§ **What the task asks**
In the passage on weak instruments below, which statistic applies when there are multiple instruments?

§ **Excerpt to read**
[Start of section]

Weak instruments have low correlation with the endogenous regressor in the first stage, leading to large standard errors and biased inference. The F-statistic on excluded instruments and Stock-Yogo critical values diagnose weakness.
You already understand why instrumental variables (IV) estimation is valuable: when a regressor is endogenous — correlated with the error term due to omitted variables, reverse causality, or measurement error — OLS is inconsistent. IV solves this by finding an instrument that is correlated with the endogenous regressor (relevance) but uncorrelated with the outcome except through that regressor (exclusion restriction). Two-stage least squares (2SLS) then uses the instrument to isolate exogenous variation. The catch you're now confronting: what happens when the instrument is only weakly correlated with the endogenous regressor? The answer is severe — and counterintuitive — problems.
The problem with weak instruments is that a tiny amount of violation of the exclusion restriction gets magnified dramatically. To see why, think about 2SLS intuitively: the first stage extracts the variation in the endogenous regressor that is explained by the instrument, and the second stage uses only that extracted variation. If the instrument barely moves the regressor (weak first stage), then almost all the variation in the second-stage "instrumented" regressor comes from noise, not clean exogenous signal. The 2SLS estimator is pulled toward the OLS estimator (and its bias) rather than correcting it. Standard confidence intervals are misleading — they don't cover the true parameter at their nominal rate, even in large samples.
Diagnosis centers on the first-stage F-statistic — the F-test of the joint significance of excluded instruments in the first-stage regression of the endogenous regressor on instruments and controls. The Stock-Yogo (2005) critical values give you the threshold for acceptable weakness. The standard rule of thumb is F > 10 for a single instrument, though this can be conservative; Stock-Yogo provide exact critical values for desired maximum relative bias (e.g., no more than 10% of OLS bias) and maximum size distortion of t-tests. With one instrument, F > 10 approximately ensures 2SLS bias is less than 10% of OLS bias. With multiple instruments, the relevant statistic is the Cragg-Donald F-statistic (or its heteroskedasticity-robust analogue, the Kleibergen-Paap statistic).
When instruments are weak, the remedies depend on context. If you have multiple weak instruments, combining them via 2SLS actually worsens the problem relative to using fewer — more instruments means more first-stage overfitting. Better alternatives include LIML (limited information maximum likelihood), which is median-unbiased under weak instruments and performs better than 2SLS in most simulations, and Anderson-Rubin confidence sets, which remain valid under weak instruments by inverting a test rather than relying on the first stage. The most honest response is sometimes to acknowledge that available instruments are too weak for reliable inference and that the research design requires stronger instruments — a better natural experiment, a more predictive policy assignment rule, or additional sources of exogenous variation.

[End of section]

§ **The data**
[Start of section]

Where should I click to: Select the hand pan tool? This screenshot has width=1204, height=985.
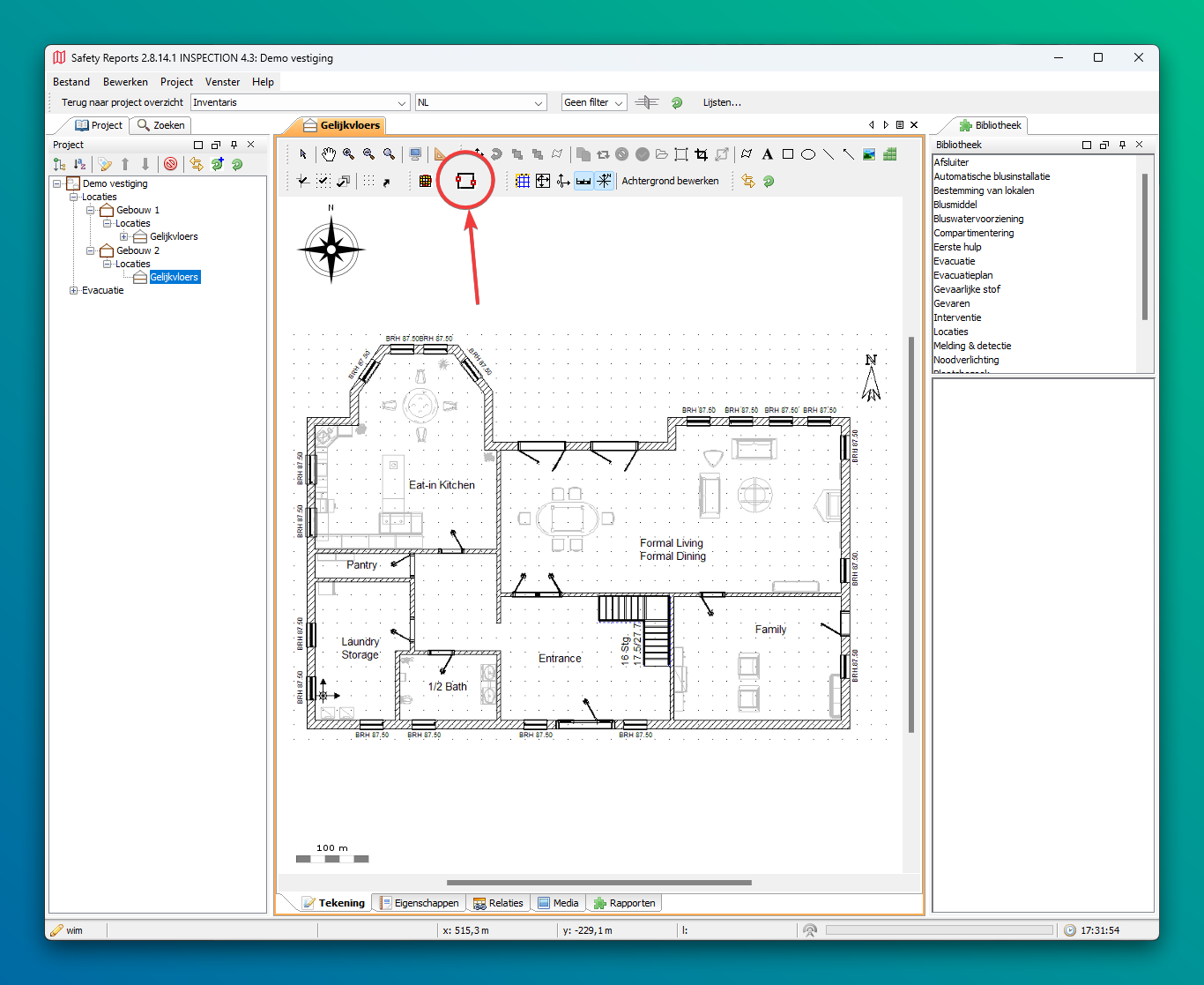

[End of section]

§ **Your response**
The Cragg-Donald F-statistic, or its heteroskedasticity-robust analogue, the Kleibergen-Paap statistic.